Ce qui fit croire à ce crime de Livie, c’est que, peu de temps avant de mourir, Auguste était allé voir son petit-fils Agrippa dans l’île où il était relégué et avait pleuré avec lui. Livie, déjà soupçonnée d’avoir fait périr Marcellus, avait-elle voulu prévenir les suites d’un raccommodement qui pouvait être funeste aux intérêts de Tibère? Il est vrai qu’elle avait dédié à Auguste vivant un temple de la Concorde, et qu’elle en éleva un à Auguste mort; mais Agrippine en fit autant pour Claude, qu’elle avait empoisonné avec des champignons après qu’il eut témoigné pour Britannicus un retour de tendresse dont s’alarma la mère de Néron. Le monument élevé par Livie n’est donc pas une justification suffisante du crime qui lui fut imputé; l’ambition maternelle dans un cœur comme le sien était capable de tout. Du reste elle fut punie par le fils, qui lui ressemblait, qu’elle ne put parvenir à gouverner comme elle l’espérait, et qui, si le meurtre eut lieu, en profita sans l’en récompenser. On voit à Rome plusieurs statues qui passent pour être celles de Livie. C’est une beauté froide, un visage sans expression, une physionomie composée et tranquille; dans une statue qui est à Saint-Jean-de-Latran, elle a, pour me servir d’une expression vulgaire, l’air de ne pas y toucher.
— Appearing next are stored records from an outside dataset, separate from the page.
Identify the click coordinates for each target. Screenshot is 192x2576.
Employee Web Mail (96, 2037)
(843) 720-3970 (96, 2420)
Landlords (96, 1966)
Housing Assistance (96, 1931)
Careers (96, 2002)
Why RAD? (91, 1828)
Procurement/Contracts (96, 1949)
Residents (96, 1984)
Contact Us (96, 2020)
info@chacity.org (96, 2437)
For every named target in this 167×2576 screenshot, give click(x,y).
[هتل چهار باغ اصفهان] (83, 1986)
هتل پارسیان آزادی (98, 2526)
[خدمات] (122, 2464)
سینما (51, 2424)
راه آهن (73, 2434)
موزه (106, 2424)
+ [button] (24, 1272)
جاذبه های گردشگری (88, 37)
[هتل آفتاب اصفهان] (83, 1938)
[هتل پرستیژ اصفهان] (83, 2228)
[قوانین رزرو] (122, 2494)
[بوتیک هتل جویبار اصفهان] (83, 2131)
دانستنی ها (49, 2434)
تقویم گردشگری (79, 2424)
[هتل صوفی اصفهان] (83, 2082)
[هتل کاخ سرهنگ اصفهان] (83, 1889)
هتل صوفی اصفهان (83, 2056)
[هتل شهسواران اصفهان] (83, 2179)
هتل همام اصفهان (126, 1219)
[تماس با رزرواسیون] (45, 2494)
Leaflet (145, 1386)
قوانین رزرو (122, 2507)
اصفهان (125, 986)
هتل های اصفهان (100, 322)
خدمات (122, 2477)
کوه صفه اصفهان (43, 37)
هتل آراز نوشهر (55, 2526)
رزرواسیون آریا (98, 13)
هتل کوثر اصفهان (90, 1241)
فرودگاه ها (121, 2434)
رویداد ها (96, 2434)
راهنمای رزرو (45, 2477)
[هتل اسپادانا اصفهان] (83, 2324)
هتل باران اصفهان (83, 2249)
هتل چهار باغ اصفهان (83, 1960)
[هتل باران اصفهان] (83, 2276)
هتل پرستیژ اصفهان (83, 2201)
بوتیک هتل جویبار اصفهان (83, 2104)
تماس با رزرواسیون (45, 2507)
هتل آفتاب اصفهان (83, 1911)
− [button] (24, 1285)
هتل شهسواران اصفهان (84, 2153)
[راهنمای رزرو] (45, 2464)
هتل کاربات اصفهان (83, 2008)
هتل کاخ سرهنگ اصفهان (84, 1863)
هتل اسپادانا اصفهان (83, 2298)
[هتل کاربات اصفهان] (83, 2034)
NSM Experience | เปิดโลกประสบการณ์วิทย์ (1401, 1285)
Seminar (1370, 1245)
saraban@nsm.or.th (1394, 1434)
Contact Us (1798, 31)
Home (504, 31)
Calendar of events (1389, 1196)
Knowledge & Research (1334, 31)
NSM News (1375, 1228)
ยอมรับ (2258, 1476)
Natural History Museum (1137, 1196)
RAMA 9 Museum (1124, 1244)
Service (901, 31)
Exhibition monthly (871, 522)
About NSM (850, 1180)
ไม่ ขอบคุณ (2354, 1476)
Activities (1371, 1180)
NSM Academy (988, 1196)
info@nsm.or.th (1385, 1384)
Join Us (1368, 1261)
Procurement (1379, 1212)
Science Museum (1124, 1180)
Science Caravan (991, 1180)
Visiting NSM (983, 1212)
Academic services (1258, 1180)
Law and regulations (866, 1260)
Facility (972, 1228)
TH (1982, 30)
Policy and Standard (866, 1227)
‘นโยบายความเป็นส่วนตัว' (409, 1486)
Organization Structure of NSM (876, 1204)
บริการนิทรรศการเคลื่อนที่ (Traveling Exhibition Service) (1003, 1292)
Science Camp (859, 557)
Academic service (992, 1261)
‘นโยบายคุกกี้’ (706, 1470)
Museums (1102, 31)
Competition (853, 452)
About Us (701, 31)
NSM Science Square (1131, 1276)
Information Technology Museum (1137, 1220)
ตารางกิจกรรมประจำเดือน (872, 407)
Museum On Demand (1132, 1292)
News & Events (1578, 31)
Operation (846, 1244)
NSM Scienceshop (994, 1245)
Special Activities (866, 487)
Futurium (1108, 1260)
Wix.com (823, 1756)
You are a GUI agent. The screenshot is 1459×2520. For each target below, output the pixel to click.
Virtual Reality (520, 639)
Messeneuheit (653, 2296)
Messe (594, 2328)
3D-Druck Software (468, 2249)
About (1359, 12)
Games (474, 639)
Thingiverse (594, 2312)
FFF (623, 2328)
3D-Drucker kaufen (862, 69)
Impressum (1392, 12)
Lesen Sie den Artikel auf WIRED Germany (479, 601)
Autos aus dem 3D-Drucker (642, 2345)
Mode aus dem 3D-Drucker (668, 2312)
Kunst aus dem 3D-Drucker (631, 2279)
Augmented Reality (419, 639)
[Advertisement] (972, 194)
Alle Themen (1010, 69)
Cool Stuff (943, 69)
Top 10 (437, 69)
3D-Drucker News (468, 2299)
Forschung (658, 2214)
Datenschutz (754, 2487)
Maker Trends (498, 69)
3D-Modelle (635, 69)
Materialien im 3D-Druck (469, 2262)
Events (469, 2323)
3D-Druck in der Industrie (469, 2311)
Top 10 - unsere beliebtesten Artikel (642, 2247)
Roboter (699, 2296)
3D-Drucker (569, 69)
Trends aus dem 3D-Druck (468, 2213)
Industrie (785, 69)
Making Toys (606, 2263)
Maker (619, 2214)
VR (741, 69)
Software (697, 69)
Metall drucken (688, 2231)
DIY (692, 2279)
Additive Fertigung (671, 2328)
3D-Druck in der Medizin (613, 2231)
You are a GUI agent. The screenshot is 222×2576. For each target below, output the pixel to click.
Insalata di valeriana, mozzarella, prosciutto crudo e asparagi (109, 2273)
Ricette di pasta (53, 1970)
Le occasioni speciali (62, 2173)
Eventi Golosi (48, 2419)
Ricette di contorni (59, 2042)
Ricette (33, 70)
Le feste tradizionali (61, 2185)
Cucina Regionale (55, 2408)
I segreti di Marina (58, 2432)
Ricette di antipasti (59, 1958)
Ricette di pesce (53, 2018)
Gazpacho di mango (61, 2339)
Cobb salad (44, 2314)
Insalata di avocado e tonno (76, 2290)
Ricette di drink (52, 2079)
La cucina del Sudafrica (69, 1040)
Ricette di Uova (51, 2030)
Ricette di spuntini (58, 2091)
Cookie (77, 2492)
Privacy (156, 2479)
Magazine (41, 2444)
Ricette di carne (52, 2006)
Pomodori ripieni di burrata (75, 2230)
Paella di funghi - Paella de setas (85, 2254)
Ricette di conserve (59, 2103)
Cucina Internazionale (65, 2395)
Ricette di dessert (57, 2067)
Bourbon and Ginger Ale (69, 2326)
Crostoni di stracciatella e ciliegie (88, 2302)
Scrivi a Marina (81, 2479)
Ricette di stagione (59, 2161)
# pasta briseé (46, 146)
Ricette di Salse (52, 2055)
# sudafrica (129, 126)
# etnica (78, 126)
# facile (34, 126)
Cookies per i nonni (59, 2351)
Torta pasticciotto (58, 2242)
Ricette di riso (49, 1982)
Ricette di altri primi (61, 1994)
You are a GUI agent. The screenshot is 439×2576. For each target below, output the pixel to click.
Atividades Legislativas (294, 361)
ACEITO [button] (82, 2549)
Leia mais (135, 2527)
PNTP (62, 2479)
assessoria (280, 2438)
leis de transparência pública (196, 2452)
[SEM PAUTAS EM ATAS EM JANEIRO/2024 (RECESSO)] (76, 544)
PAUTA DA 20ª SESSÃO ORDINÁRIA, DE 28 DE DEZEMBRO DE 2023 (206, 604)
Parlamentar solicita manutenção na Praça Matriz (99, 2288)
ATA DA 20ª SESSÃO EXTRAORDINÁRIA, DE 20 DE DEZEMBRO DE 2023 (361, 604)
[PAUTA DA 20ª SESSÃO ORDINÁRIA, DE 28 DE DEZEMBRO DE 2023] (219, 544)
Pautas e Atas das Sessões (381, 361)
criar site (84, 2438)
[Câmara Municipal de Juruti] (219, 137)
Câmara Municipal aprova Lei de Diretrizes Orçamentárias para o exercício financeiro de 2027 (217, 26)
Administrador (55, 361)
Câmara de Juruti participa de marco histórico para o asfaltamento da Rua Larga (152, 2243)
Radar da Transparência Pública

D’ailleurs nulle apparence de fausseté : le chef-d’œuvre de la dissimulation est de savoir se dissimuler. On a cru reconnaître Livie dans cette belle statue si sévèrement et si gracieusement drapée qu’on appelle la Pudicité. Malgré sa vie sans scandale depuis qu’elle fut la femme d’Auguste, celle qui l’avait épousé enceinte du fait d’un premier époux ne méritait point de personnifier cette vertu; de plus la tête est moderne.

Rome ne possédait pas un portrait de Julie : M. Visconti vient de découvrir à Ostie un buste dans lequel il reconnaît cette fille d’Auguste, fameuse par ses débordemens, que l’empereur lui-même fut accusé d’avoir partagés. Auguste, qui la punit si rigoureusement et montra contre elle une colère où il entrait peut-être autre chose que le courroux paternel, Auguste fit probablement disparaître ses images, ce qui en explique la rareté ; mais il est à Rome un lieu qui rappelle les désordres de Julie et où il ne semblerait pas qu’on dût aller les chercher : c’est l’emplacement connu de la tribune aux harangues, dans laquelle elle se plaisait à braver les lois qui y avaient été prononcées contre l’adultère.